* SOURCE TEXT *
--------------------------------------------------

Tune In to Your Anxiety: Those ‘Bad’ Feelings Are There to Help You
- Faculty News
- Tune In to Your Anxiety: Those ‘Bad’ Feelings Are There to Help You
Anxiety often feels terrible, but in fact those feelings are the result of an evolutionary advantage. That is the perspective-changing argument made by Professor Tracy Dennis-Tiwary (GC/Hunter, Psychology), the director of the Stress, Anxiety, and Resilience Research Center and the Interdisciplinary Center for Health Technology and Wellness.
Dennis-Tiwary has written widely on the topic of anxiety, and she’s currently working on her forthcoming book: Future Tense: Making Anxiety Our Superpower. In this third contribution to our series, she explains why running from anxiety isn’t helpful and offers ideas for how you can use it to your benefit:
In our age of divisive politics, a global pandemic, and ecological crises, many of us suppress our anxiety in an attempt to keep calm and carry on. This reflects the disease story of anxiety — that it should be prevented, avoided, and stamped out at all costs. But chronically avoiding anxiety is the surest way to amplify it because we lose opportunities to strengthen our coping skills, and soon forget that anxiety is not always debilitating. Indeed, anxiety is an evolutionary advantage.
This is because anxiety would not exist without one of the great achievements of human evolution — projecting ourselves into the imagined future. Anxiety is the signal that the future is uncertain, and primes us to marshal our resources to cope with this uncertainty: We are more focused and goal-oriented so that we can snap into action if needed. Anxiety is the ‘tummy test’ telling us what to be wary of and what to hope for.
Therefore, during anxiety-provoking times, we should tune into our feelings of anxiety. When we accept and explore our anxieties, we can start to learn from and work with them, rather than feel overwhelmed. Engage in wellness practices that promote mental and physical openness: Take walks in nature, exercise or do yoga, practice mindfulness or prayer. Social connection is one of the great disrupters of problematic anxiety — finding connection with those we care about, or causes that inspire us, helps focus us on what really matters. Checking the news in mindful ways can also help — doomscrolling or getting on the treadmill of the 24-hour news cycle is not only exhausting, but will contribute to unhealthy anxiety. Instead, devote planned, limited windows of time to learn from reliable sources.
Anxiety is not an easy emotion, but if we challenge the disease view of anxiety, we will be better able to engage it, manage it, and use it to our benefit in troubling times. We might even start to think of anxiety not as an enemy, but as an ally.

--------------------------------------------------

* YOUR OBJECTIVE *
What is the title of the forthcoming book mentioned in the anxiety article? These rows come from a different source than the article on anxiety.

Source data:

--------------------------------------------------

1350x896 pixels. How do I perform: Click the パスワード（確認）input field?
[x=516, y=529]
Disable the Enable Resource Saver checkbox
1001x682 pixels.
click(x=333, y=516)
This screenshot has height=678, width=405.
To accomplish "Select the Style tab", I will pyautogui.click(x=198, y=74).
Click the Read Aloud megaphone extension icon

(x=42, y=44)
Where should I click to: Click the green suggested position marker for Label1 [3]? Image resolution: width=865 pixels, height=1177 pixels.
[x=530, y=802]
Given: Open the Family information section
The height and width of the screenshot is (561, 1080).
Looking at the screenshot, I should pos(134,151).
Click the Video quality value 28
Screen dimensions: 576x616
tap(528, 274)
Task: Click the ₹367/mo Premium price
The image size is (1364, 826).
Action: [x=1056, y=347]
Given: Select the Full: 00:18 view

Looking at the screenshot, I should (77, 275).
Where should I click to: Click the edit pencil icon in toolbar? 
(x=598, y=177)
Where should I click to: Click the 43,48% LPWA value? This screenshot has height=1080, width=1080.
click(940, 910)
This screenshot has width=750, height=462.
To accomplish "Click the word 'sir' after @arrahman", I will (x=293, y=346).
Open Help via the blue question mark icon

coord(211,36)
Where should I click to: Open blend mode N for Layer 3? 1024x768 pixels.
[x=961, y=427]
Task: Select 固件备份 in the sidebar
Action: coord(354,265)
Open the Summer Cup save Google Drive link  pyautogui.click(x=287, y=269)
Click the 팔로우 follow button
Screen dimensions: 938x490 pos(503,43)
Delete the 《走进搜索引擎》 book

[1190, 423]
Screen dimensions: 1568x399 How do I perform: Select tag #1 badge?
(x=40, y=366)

--------------------------------------------------

* YOUR SOLUTION *
Future Tense: Making Anxiety Our Superpower